Dans un bourg de l’Albanie médiévale, une vieille femme et sa fille _ seules survivantes d’une famille dont la guerre et la peste ont fauché tous les enfants mâles _ succombent à un épisode troublant sur lequel l’inspecteur local est chargé de faire la lumière: Doruntine a été mariée “au loin”, selon la tendance moderne de l’époque; son frère Constantin avait, de son vivant, juré à leur mère de lui ramener sa fille chaque fois qu’elle exprimerait le désir de la revoir. Or, les investigations de l’inspecteur révèlent que c’est bel et bien Constantin qui a ramené Doruntine, de nuit, au domicile maternel.
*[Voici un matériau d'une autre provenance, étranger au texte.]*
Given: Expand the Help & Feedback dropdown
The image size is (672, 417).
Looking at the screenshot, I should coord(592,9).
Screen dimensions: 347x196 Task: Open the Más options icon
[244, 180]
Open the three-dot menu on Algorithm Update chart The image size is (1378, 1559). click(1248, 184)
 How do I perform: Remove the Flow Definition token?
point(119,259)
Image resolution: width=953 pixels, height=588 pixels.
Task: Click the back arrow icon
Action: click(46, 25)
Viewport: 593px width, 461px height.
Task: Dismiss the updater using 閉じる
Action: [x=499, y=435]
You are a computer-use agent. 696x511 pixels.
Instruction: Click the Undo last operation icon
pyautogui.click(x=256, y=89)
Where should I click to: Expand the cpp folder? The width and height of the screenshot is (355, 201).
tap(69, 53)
Constantin serait-il sorti de sa tombe pour tenir la parole donnée à sa mère quant il était en vie? Ou faut-il ajouter foi aux aveux extorqués sous la torture au pauvre commerçant ambulant qui prétend avoir convoyé Doruntine depuis sa lointaine province?
Comme pour Le Pont aux trois arches, Kadaré a puisé ici dans le patrimoine légendaire de son pays la substance d’un “thriller” hors d’âge, plein de brumes, de chevauchées nocturnes et de pierres tombales déplacées, mais dans lequel court, en filigrane, une réflexion universelle sur la portée de l’Histoire.
Ismaïl Kadaré, poète, romancier, nouvelliste, est né en 1936 à Gjirokastra, dans le sud de l’Albanie. Citons parmi ses oeuvres traduites en français: Les Tambours de la pluie, Le Grand Hiver, La Niche de la honte, Avril brisé, L’Année noire.